Rebellious Little Dinosaur
DINO (CODING DINO) held a presale in March 2024 and had its TGE in April. DINO is an ERC50 smart contract asset issuance protocol. During the asset issuance phase, users can deposit ETH into the contract to exchange for DINO tokens, and can withdraw their ETH by exchanging DINO at any time before reaching the hard cap. Once the hard cap is reached, the smart contract automatically adds liquidity and begins trading.
According to a retweet from DINO's official Twitter, people bought DINO because in April 2024, there were too many large liquidations (VT, machi) issuing tokens through presale forms like Bome and Slerf, leading to significant financial losses due to blind trust in these large liquidations. Therefore, DINO's concept is to distrust centralized entities (project teams/KOLs) and instead trust decentralized code. It echoed the narrative consistent with Ethereum:
don’t trust, just verify
don’t trust people, trust code
At that time, DINO's official posed the question: "Can this narrative continue to expand? For example, could future asset issuances no longer use the method of sending money to private addresses, but instead use DINO's smart contract? In the short term, this may be somewhat difficult, as most project issuers are not technical experts.

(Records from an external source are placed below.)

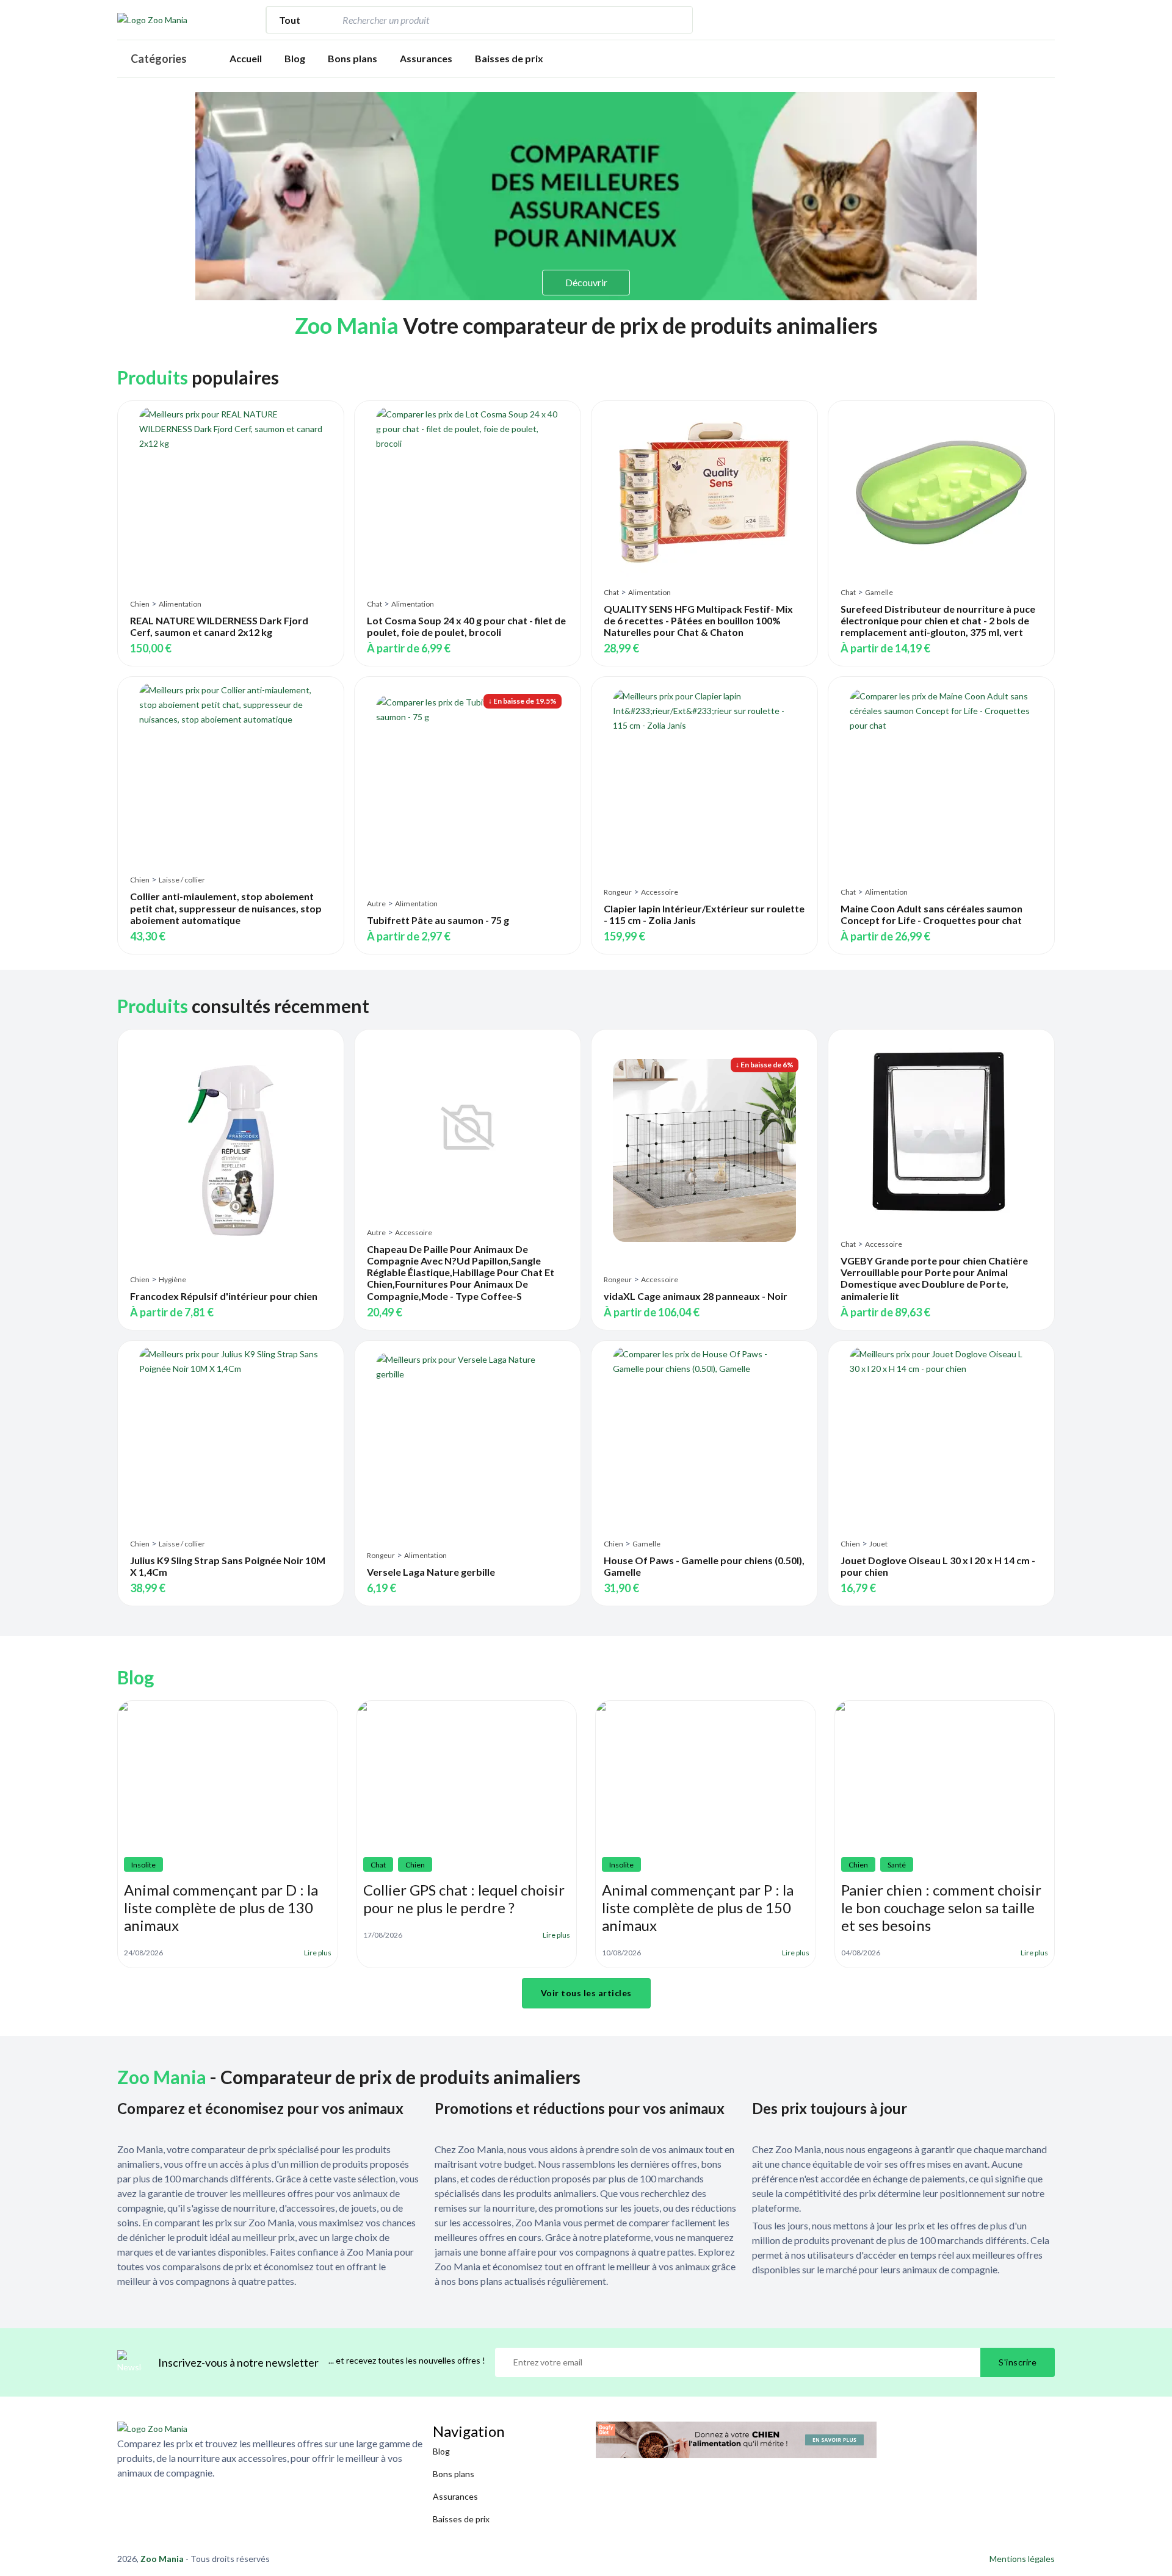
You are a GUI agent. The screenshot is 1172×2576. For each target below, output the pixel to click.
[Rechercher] (677, 20)
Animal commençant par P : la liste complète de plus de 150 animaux (698, 1907)
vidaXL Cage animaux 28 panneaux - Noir (695, 1296)
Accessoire (659, 892)
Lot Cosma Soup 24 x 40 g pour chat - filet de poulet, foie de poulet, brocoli (466, 626)
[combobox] (500, 20)
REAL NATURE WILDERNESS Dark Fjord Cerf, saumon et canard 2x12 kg (219, 626)
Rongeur (618, 892)
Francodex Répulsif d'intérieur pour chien (223, 1296)
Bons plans (352, 58)
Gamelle (879, 592)
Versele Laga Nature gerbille (431, 1572)
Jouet (878, 1543)
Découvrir (586, 282)
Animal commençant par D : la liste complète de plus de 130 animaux (221, 1907)
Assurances (426, 58)
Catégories (159, 58)
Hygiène (172, 1279)
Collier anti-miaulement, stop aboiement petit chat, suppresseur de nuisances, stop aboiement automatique (226, 907)
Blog (294, 58)
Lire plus (317, 1953)
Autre (376, 903)
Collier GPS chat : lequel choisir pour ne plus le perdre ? (464, 1898)
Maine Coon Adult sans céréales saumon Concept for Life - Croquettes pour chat (931, 914)
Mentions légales (1022, 2558)
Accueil (246, 58)
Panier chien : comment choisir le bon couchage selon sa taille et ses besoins (941, 1907)
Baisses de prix (509, 58)
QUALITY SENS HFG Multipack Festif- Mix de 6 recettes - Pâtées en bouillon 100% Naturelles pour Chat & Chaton (698, 620)
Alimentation (180, 603)
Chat (374, 603)
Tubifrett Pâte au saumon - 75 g (438, 920)
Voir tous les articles (586, 1993)
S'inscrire (1017, 2362)
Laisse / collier (182, 879)
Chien (140, 603)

However, as long as retail investors unite and demand that project teams use smart contracts to issue tokens, project teams may ultimately have to adopt smart contract issuance."
Unexpectedly, the early form of Bonding Curve had already appeared at that time.

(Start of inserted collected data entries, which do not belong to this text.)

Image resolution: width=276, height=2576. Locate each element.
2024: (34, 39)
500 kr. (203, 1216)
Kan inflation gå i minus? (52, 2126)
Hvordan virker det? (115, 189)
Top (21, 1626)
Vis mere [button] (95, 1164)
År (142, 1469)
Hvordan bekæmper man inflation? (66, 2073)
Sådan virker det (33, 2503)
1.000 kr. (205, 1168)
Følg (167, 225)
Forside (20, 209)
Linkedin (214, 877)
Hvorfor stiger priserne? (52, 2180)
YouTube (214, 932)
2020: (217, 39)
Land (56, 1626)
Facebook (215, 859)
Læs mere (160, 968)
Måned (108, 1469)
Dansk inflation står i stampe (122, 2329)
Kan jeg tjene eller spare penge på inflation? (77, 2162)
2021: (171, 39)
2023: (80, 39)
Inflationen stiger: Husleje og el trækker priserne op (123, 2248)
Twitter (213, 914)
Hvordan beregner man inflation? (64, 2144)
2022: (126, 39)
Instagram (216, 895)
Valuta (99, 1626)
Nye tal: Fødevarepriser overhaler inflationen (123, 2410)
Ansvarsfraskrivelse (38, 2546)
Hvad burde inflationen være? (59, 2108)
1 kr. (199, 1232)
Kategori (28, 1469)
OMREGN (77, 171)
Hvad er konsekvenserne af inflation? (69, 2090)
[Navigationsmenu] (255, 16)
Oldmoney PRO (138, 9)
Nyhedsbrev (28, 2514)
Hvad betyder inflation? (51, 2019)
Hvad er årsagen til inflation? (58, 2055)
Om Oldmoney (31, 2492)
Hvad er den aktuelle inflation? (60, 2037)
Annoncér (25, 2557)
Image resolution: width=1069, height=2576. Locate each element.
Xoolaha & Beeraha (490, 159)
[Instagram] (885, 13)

DINO's logo is also quite interesting. Combining DINO's core narrative—only trust code, resist project teams/KOLs from harvesting—DINO chose a small dinosaur game that appears when the Chrome browser is offline. This classic dinosaur image is linked to the early spirit of code developers: independence, open-source, and a focus on technology.

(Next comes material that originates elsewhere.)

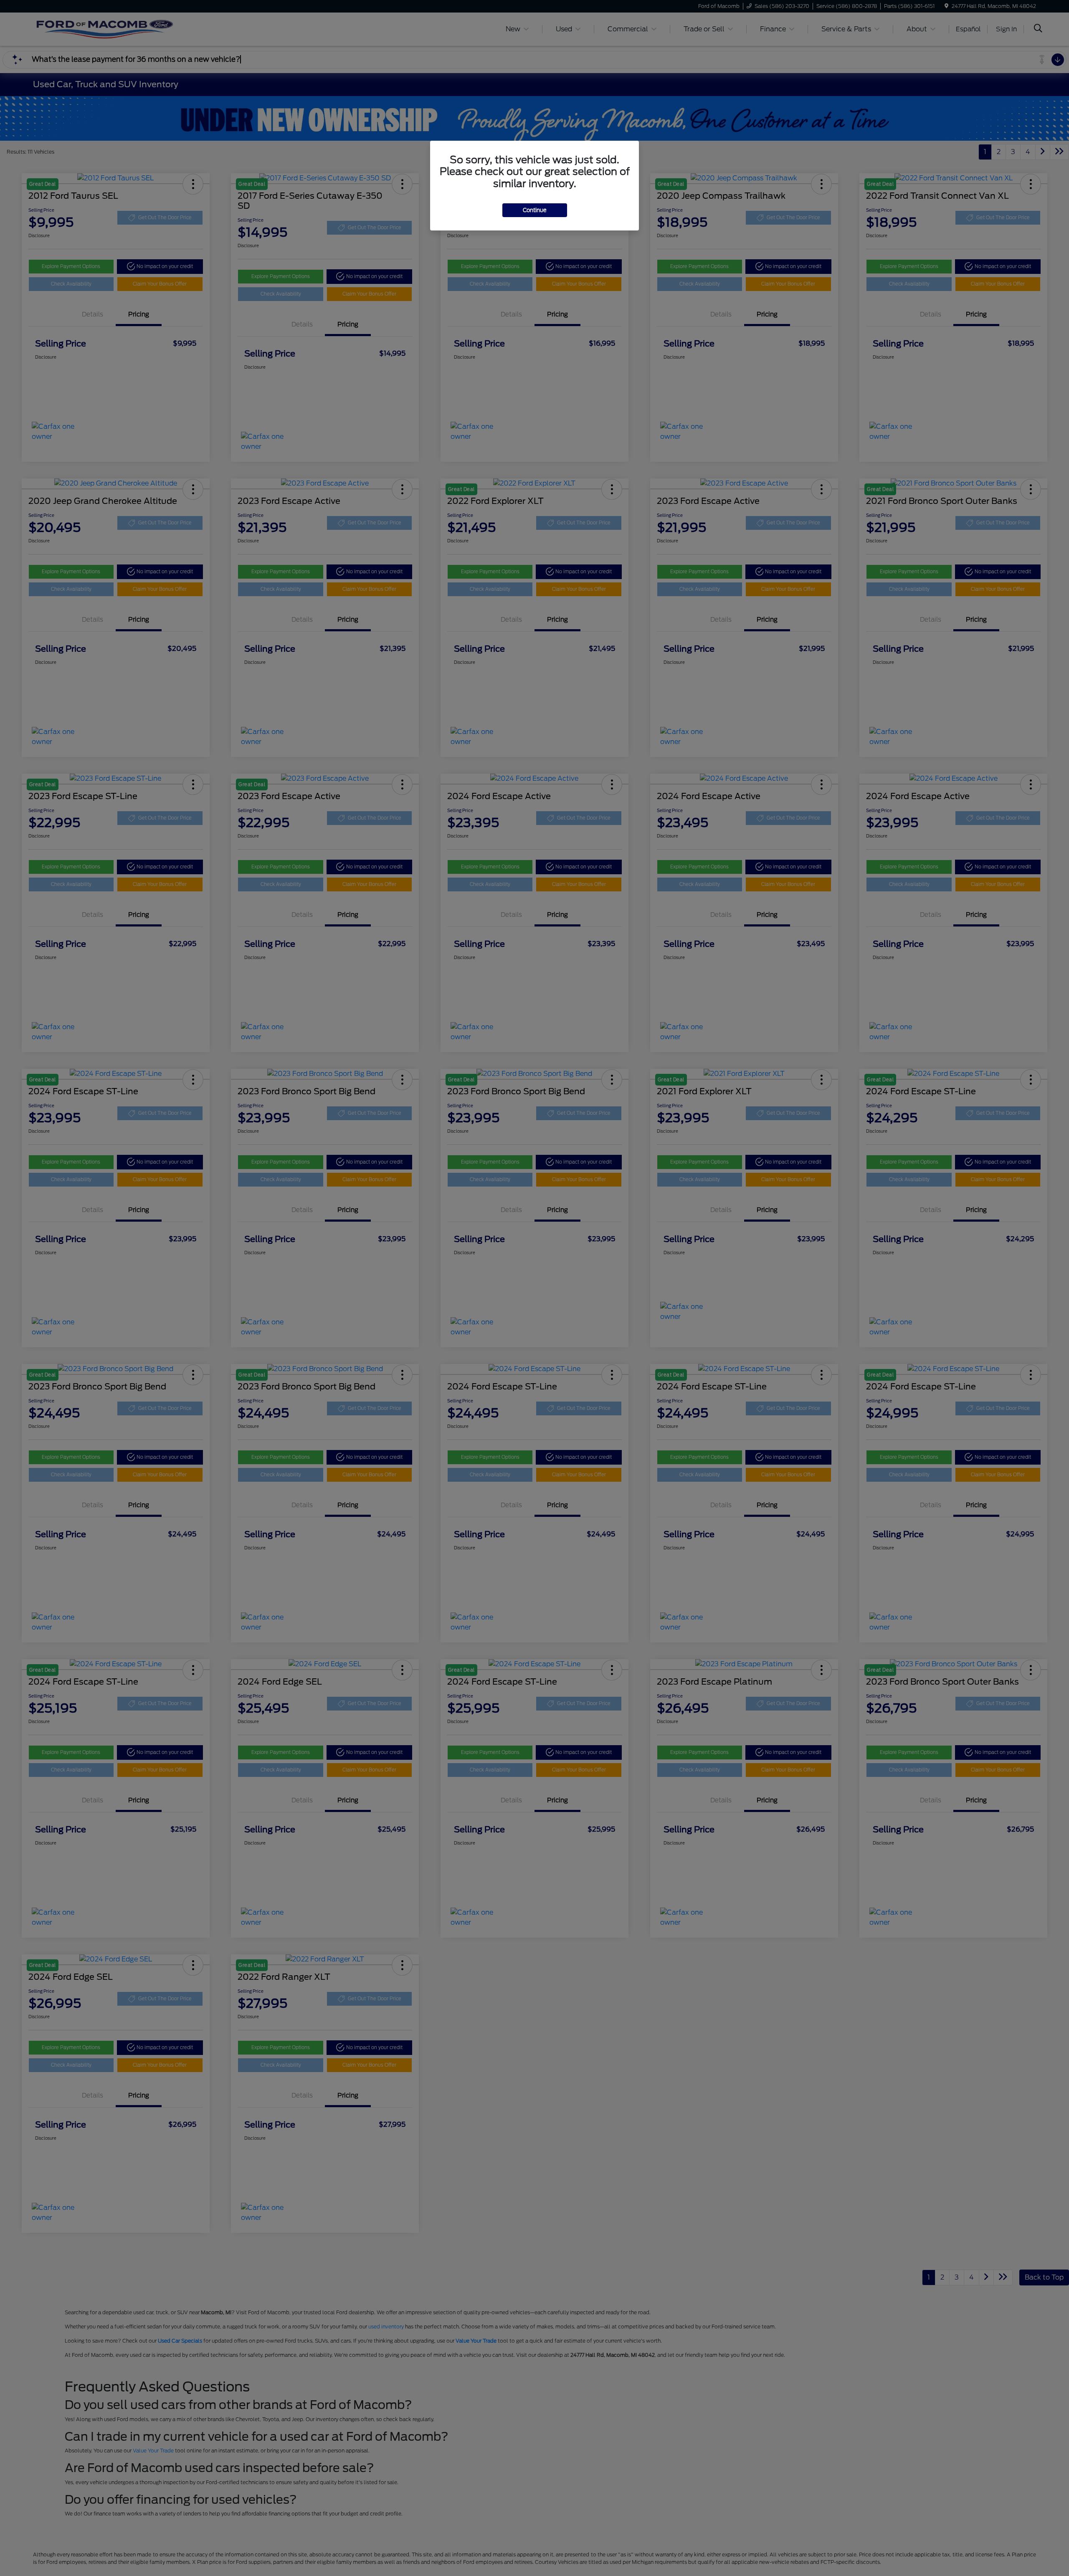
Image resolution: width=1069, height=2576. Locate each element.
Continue (535, 210)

Silent Coin Price and Vacuum Community
However, like all unsuccessful meme projects, the lack of enthusiasm led DINO's price to free fall a month later, continuing its trend towards zero.
At the same time, DINO's social media and community became increasingly silent as the price declined. The last update on the official Twitter was a mention of Binance, dated September 7, 2024.
The last update on the official Telegram introduced the Safeguard bot, dated September 6, 2024.
In other words, the original DINO token team has likely (probability > 99%) run away, leaving holders wandering.
Behind the Violent Surge
The "soft rug" in the first half of DINO's lifecycle is all too familiar to crypto players, while the large bullish candles in the second half are indeed a rare sight.
From May 12 to 18, DINO's weekly trading volume exceeded 15.6 million USD, with both volume and price rising. According to rumors, some big players and promoters entered DINO.
However, despite the fierce upward momentum, DINO's on-chain situation is not "healthy." The top ten holding addresses mostly show token inflows, with the top holder accumulating 53.4% of the total circulating supply. Moreover, on-chain data indicates that DINO has been continuously flowing into the top ten holding addresses. All of this indicates a high degree of control over DINO's entire market, so entering DINO at the current price requires careful consideration of risks.
In other words, DINO, which thrives on decentralization, code independence, and retail resistance narratives, has long lost all its supporters, replaced by premeditated manipulators and Degen chasing the price surge. The artificially awakened dinosaur may have a shorter life span.